QUOTED PASSAGE:
Content starts

For various reasons, mostly long since superceded, I ended up qualifying as a doctor and gaining the Green Beret of the Royal Marines. I suppose this qualifies me as a trained killer twice over!
However, the combination has led me to get involved, professionally and for fun, in the physiological aspects of human survival, and caring for the medical problems arising from attempts to survive. If you take a look at my list of publications, you'll see a lot concerned with life in the cold, wet and nasty parts of the world, and one or two about warmer climes.
I admit responsibility, in the main, for the current European standards for lifejackets, which were written when I was Convenor of the European Standards (CEN) Working Group on lifejackets. I retain an ongoing interest in this area, and am Chairman of the corresponding BSI committees covering lifejackets, buoyancy aids, survival and immersion suits.
I have also been responsible for the UK National Immersion Incident Survey, which has been gathering data to try to predict better the likely survival times of people when they are immersed in water. So far, we have gathered over 1000 reports, making it by far the largest such body of data ever collected. If you are involved in the rescue of individuals from the water, then you are welcome to e-mail me to request a copy of the first full report on the survey.
For even stranger reasons, I have more recently been involved in a major study to ascertain the risks of head injury, and requirements for protection from such injuries, in those using small fast boats (SFBs), including rigid inflatable boats (RIBs). This has received some publicity in the boating press, and once again I am more than happy to provide advice by e-mail, whether you are a RIB user or the operator of a whole fleet. Suffice it to say here that the issues are very complex, and simply wearing the biggest, heaviest full-face helmet you can find, is definitely not the answer.

Content ends

YOUR ASSIGNMENT: List every abbreviation that appears in parentheses in the survival research passage, each paired with the term it follows.

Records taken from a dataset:
Content starts

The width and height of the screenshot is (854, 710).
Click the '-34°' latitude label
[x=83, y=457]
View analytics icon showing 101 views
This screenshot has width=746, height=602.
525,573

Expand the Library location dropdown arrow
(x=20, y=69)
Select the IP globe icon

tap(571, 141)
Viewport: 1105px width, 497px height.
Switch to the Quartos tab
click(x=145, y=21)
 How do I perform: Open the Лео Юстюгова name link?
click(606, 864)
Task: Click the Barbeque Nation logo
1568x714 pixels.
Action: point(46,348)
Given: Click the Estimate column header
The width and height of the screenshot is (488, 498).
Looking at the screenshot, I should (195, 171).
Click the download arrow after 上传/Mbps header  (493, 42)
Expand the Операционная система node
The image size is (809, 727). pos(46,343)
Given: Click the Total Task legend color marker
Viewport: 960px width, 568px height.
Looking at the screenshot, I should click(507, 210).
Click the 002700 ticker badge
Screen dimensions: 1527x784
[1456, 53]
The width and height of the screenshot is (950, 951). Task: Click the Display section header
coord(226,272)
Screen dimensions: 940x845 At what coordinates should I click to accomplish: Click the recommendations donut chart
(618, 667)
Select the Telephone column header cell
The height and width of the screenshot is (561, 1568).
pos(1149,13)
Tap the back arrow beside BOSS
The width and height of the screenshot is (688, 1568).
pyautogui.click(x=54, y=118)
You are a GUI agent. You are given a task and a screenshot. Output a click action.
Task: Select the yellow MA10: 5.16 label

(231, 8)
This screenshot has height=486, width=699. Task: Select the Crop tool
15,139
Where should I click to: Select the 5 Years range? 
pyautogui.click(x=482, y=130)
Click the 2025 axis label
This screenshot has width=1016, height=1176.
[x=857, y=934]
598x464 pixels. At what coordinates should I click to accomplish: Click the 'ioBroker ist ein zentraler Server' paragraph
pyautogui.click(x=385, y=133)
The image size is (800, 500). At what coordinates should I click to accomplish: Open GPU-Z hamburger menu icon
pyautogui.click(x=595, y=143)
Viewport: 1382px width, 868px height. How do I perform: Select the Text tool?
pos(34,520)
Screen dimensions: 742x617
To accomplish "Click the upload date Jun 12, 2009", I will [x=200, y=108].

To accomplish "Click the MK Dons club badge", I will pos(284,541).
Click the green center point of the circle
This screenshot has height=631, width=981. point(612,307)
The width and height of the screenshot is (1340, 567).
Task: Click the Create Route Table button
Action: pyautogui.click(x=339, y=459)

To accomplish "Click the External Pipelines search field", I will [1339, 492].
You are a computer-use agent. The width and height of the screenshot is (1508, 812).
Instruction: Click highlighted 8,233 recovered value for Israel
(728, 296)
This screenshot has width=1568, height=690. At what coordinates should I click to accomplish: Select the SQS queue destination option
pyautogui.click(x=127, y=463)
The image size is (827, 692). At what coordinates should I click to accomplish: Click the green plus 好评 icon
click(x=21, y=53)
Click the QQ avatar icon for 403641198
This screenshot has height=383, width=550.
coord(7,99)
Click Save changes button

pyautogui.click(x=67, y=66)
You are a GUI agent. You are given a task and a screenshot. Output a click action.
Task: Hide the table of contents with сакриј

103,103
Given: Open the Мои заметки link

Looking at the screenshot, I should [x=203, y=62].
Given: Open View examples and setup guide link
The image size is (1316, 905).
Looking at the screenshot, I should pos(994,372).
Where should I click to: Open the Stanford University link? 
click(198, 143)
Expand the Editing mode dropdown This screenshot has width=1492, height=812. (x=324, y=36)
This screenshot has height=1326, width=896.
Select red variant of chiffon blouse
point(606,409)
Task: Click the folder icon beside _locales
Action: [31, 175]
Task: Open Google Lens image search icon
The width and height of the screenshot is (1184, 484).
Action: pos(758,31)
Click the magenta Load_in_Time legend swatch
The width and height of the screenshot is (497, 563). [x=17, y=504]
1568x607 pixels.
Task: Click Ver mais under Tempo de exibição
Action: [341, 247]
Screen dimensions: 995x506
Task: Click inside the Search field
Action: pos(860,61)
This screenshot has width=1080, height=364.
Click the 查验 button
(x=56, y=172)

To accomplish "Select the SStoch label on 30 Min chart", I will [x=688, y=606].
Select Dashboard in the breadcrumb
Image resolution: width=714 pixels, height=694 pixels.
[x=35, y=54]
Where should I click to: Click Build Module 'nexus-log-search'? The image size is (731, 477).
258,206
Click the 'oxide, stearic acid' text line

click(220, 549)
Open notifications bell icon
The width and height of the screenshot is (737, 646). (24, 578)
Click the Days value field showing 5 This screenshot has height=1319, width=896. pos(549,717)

Content ends

RESPONSE:
- CEN: European Standards
- SFBs: small fast boats
- RIBs: rigid inflatable boats